DATASET RECORDS: Begin
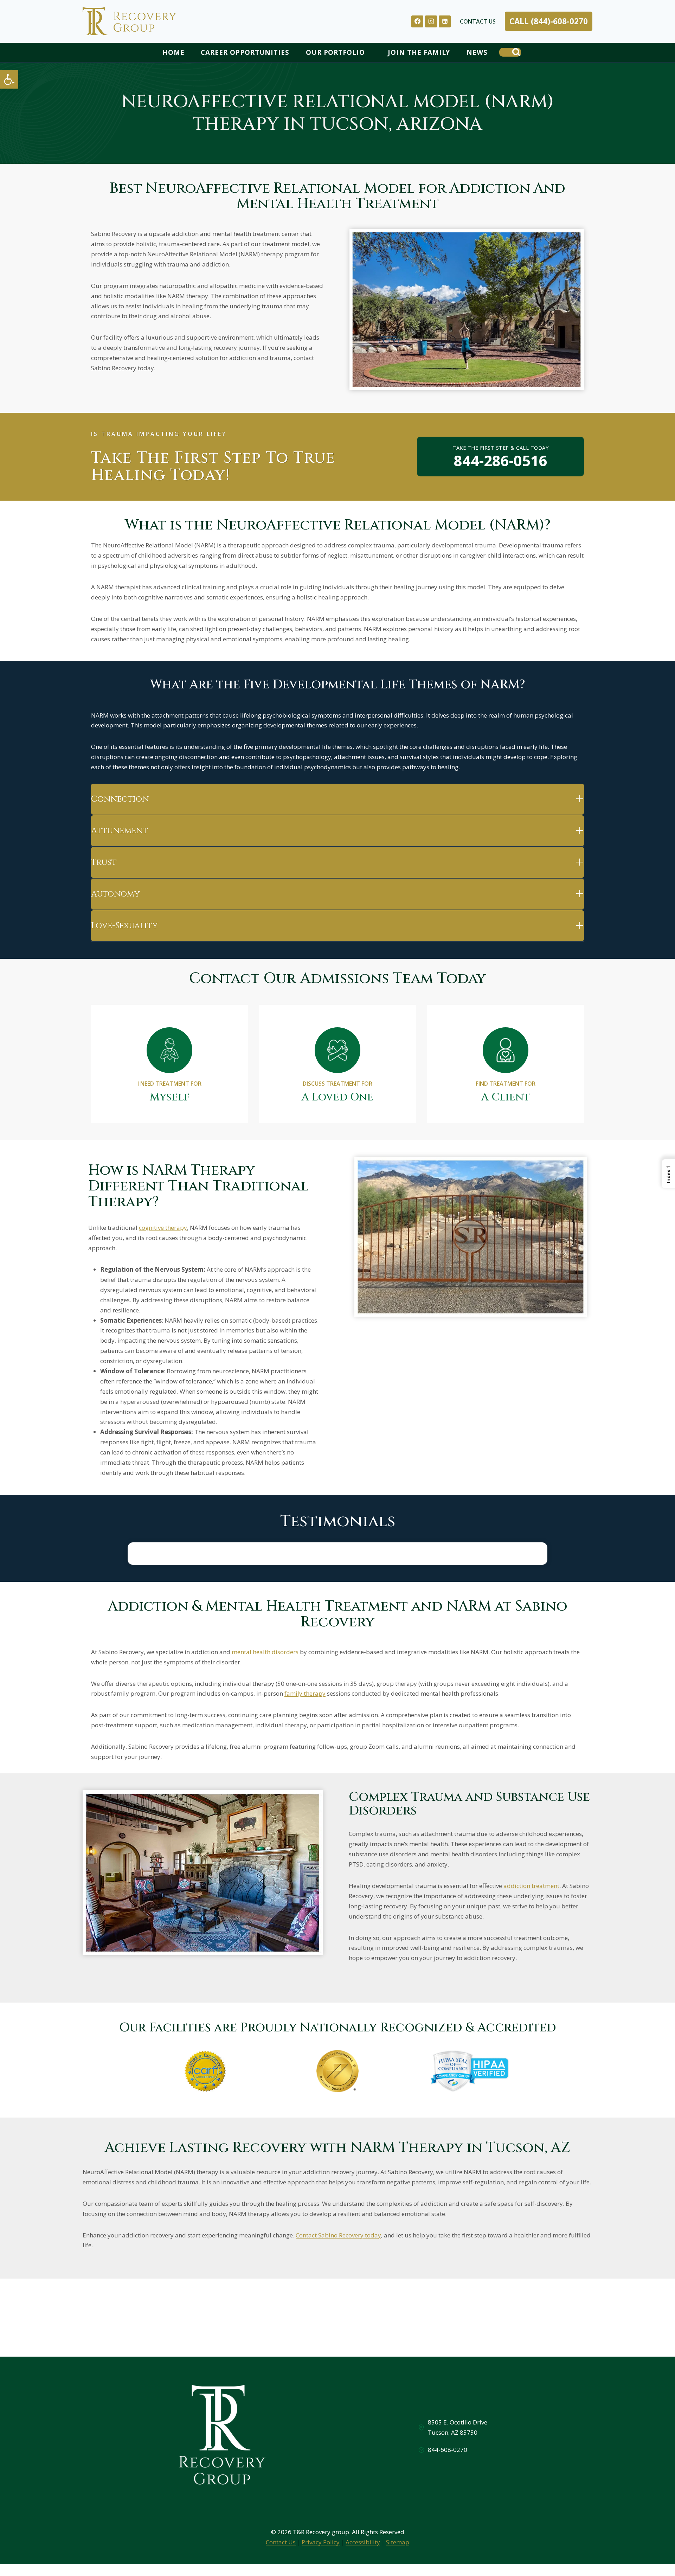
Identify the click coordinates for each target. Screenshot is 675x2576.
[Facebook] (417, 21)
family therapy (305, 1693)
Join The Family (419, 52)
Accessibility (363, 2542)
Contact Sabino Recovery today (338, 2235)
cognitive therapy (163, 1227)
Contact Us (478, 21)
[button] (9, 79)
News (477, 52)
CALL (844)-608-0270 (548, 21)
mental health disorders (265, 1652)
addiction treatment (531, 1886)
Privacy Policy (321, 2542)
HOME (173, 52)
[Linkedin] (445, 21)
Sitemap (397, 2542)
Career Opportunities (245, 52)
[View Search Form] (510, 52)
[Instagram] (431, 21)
DATASET RECORDS: End
DATASET RECORDS: Begin
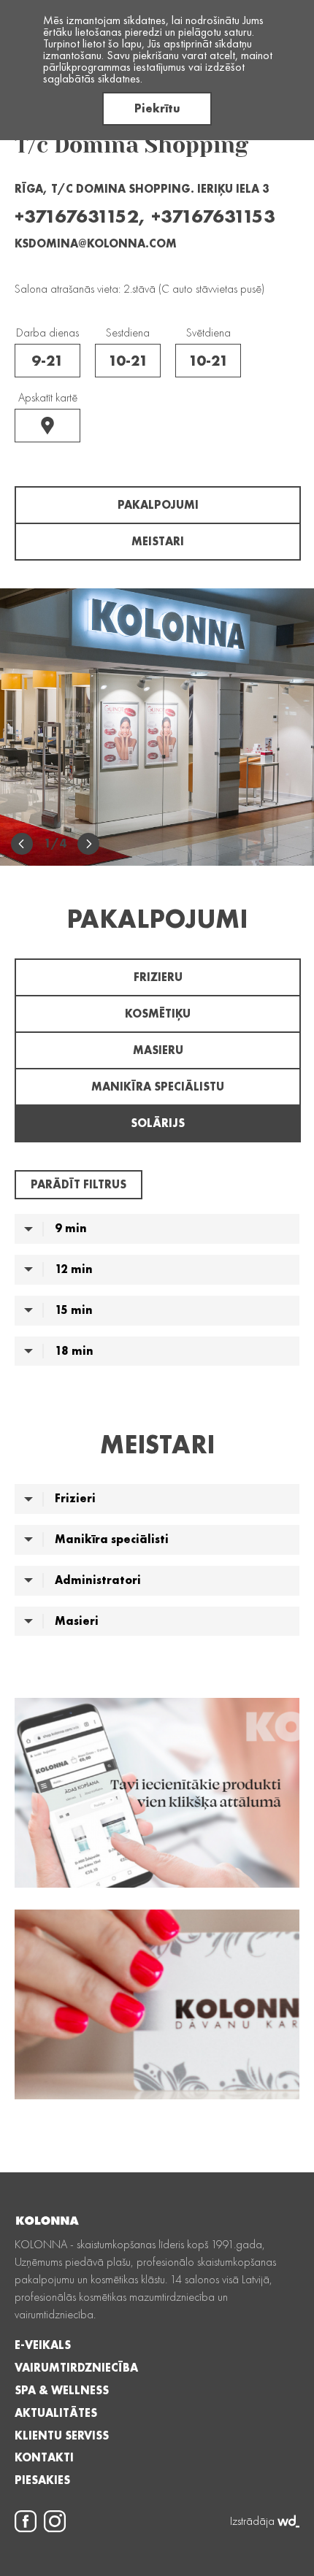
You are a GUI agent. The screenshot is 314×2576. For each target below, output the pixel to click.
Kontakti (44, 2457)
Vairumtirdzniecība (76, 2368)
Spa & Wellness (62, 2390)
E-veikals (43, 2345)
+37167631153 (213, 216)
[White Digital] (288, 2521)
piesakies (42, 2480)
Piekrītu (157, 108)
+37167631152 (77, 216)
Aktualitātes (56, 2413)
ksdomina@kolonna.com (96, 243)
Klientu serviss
DATASET RECORDS: End
* [EXERCISE DIRECTIONS]
Give the exact lines, and only those, from the line containing "Kontakti (44, 2457)" through the line containing "Klientu serviss" in the entries above.

* [ANSWER BELOW]
Kontakti (44, 2457)
Vairumtirdzniecība (76, 2368)
Spa & Wellness (62, 2390)
E-veikals (43, 2345)
+37167631153 (213, 216)
[White Digital] (288, 2521)
piesakies (42, 2480)
Piekrītu (157, 108)
+37167631152 (77, 216)
Aktualitātes (56, 2413)
ksdomina@kolonna.com (96, 243)
Klientu serviss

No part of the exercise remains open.